LISTED RECORDS Start Marker
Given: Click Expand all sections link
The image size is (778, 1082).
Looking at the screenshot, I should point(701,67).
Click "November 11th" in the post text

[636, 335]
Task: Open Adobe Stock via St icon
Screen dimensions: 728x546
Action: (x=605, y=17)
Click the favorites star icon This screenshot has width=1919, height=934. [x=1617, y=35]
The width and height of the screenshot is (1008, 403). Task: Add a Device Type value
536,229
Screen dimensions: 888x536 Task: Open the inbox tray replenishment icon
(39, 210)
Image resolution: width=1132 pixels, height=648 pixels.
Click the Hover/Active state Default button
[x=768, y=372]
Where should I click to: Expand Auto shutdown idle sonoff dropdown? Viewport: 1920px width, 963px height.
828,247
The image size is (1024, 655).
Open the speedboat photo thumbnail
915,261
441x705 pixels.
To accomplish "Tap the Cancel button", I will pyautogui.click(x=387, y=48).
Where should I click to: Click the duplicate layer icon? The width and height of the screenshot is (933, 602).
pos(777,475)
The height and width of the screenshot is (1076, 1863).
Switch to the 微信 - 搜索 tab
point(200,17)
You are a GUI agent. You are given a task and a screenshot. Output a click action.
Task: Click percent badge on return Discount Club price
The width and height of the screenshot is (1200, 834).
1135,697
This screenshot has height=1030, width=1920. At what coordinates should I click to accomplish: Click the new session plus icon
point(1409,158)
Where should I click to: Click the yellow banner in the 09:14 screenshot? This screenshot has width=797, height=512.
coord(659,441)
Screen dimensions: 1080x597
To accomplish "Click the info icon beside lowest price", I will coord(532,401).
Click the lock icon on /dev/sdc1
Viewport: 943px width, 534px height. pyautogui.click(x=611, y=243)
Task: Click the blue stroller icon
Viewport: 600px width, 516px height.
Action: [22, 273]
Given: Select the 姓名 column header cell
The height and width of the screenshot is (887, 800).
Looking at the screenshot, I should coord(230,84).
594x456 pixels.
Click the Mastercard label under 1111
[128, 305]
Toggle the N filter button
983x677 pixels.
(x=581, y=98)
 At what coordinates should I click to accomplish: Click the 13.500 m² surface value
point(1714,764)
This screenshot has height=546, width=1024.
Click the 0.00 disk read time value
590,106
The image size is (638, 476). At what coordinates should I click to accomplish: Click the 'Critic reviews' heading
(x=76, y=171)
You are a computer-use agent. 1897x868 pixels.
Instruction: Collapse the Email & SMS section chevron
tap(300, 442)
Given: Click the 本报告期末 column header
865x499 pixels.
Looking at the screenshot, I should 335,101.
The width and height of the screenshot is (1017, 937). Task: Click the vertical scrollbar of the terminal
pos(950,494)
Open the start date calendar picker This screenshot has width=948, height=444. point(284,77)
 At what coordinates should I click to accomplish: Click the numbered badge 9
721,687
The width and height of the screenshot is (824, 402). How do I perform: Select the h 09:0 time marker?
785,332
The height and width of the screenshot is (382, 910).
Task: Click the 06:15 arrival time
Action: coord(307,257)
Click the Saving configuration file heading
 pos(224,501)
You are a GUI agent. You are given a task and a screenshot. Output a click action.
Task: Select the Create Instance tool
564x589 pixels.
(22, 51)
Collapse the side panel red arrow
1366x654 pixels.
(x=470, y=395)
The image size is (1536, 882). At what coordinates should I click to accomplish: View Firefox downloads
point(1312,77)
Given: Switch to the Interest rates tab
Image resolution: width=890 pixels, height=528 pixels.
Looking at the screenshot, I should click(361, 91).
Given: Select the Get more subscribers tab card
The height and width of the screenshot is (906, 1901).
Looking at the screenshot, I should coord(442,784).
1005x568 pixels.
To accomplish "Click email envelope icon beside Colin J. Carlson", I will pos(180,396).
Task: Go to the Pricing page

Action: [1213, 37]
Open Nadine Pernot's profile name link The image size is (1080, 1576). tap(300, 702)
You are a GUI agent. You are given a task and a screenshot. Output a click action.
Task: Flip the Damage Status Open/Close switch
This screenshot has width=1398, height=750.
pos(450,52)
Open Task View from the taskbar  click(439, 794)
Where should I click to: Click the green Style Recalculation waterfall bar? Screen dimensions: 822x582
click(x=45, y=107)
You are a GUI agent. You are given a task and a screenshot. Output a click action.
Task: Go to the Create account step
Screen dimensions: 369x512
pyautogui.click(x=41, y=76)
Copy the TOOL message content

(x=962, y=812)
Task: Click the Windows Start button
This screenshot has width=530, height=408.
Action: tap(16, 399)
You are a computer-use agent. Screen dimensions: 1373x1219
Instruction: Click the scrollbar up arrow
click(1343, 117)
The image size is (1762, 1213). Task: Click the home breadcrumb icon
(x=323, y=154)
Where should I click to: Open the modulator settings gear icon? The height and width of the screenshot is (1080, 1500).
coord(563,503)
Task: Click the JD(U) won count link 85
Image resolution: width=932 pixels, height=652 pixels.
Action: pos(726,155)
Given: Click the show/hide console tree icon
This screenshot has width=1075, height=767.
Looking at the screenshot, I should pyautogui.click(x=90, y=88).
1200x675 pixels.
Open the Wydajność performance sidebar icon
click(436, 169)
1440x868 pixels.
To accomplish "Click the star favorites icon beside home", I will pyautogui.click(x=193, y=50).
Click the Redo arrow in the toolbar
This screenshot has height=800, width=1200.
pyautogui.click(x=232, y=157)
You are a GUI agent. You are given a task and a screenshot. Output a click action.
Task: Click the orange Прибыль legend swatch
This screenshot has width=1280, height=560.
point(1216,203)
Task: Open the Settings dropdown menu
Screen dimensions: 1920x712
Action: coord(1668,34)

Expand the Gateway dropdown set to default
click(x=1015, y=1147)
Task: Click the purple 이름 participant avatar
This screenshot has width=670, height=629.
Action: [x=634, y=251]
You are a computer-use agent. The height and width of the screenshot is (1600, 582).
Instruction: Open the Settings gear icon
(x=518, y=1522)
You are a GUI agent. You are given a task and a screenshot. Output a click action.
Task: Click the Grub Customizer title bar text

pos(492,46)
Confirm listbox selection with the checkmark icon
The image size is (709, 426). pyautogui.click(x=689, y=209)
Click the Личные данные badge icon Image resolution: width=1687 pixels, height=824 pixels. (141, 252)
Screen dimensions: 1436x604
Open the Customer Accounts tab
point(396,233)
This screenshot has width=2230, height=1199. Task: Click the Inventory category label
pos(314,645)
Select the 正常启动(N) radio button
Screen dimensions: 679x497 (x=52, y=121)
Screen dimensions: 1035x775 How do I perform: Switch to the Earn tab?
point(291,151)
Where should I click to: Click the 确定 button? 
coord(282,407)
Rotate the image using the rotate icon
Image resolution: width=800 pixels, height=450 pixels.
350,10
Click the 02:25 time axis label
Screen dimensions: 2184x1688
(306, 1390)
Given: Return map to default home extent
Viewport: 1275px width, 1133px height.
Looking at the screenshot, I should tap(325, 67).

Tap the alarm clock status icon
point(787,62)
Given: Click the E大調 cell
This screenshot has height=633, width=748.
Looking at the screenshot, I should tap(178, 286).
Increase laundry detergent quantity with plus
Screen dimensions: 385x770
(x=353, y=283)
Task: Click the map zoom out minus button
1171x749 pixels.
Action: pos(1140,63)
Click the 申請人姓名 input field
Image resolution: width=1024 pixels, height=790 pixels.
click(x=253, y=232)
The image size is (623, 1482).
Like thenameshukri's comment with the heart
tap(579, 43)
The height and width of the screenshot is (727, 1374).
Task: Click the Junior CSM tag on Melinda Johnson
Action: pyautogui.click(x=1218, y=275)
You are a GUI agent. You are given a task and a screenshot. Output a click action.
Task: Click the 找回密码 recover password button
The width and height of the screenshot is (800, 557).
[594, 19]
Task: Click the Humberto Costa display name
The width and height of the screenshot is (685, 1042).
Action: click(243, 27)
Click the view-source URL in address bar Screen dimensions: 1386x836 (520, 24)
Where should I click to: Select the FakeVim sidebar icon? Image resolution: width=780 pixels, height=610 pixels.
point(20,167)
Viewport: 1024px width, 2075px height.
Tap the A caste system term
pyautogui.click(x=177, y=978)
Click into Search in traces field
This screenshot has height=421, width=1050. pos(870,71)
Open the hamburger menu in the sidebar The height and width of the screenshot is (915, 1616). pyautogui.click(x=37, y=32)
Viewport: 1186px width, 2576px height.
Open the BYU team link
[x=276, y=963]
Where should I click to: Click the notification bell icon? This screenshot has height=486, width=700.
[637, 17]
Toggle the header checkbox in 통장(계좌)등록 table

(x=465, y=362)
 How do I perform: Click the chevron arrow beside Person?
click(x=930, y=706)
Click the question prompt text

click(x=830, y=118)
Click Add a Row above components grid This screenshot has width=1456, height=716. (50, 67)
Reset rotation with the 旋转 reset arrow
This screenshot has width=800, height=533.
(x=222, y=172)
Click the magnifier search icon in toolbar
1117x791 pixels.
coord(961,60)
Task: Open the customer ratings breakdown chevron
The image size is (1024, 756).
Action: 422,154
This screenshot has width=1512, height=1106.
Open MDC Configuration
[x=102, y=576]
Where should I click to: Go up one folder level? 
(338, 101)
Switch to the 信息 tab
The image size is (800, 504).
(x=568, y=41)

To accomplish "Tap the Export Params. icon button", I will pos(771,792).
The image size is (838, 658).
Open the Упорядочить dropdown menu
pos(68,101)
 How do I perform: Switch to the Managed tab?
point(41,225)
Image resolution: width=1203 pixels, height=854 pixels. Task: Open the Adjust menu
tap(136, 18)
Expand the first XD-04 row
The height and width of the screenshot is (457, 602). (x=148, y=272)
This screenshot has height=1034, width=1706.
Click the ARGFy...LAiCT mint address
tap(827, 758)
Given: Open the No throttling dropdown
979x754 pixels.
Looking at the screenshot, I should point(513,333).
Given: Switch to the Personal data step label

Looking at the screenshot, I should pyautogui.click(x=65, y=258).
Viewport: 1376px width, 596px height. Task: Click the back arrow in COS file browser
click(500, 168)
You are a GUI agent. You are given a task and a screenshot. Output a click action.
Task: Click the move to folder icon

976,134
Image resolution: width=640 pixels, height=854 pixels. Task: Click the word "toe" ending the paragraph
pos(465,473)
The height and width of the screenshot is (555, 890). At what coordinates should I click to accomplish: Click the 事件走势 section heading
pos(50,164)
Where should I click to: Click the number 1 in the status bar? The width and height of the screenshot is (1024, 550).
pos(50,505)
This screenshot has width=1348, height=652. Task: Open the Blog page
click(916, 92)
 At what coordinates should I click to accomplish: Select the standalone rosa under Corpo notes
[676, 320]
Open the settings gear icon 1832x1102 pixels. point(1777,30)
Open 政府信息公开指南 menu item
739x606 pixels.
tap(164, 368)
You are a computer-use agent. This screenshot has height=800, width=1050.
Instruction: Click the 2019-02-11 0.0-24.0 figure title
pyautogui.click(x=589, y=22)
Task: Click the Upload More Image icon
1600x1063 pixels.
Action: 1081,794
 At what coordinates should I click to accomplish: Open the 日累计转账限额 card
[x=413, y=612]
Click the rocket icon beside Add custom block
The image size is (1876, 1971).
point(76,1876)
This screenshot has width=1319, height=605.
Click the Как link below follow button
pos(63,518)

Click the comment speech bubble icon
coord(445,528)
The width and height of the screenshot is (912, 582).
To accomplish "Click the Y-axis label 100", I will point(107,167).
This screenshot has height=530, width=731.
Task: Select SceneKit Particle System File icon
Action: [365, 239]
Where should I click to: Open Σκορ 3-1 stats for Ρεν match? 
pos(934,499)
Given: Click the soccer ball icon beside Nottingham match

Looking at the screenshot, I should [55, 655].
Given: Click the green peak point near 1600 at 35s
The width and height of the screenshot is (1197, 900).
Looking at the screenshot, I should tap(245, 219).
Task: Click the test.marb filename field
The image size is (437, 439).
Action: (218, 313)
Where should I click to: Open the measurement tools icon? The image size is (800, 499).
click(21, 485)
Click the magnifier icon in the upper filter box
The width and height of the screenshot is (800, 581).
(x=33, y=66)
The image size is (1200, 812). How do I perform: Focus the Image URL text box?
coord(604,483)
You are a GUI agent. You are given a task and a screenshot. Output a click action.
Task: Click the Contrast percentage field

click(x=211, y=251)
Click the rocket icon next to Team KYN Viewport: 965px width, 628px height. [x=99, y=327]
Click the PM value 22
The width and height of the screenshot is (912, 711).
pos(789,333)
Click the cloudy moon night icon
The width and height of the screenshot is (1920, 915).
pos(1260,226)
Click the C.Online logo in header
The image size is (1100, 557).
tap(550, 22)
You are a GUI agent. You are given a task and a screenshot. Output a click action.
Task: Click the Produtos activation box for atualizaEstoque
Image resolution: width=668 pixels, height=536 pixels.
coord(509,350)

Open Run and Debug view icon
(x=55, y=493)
LISTED RECORDS End Marker
= AIM OF THE TASK =
In the records above, find every line that contains the word "Create" and copy it.

= SOLUTION FOR THIS TASK =
Task: Select the Create Instance tool
Task: Go to the Create account step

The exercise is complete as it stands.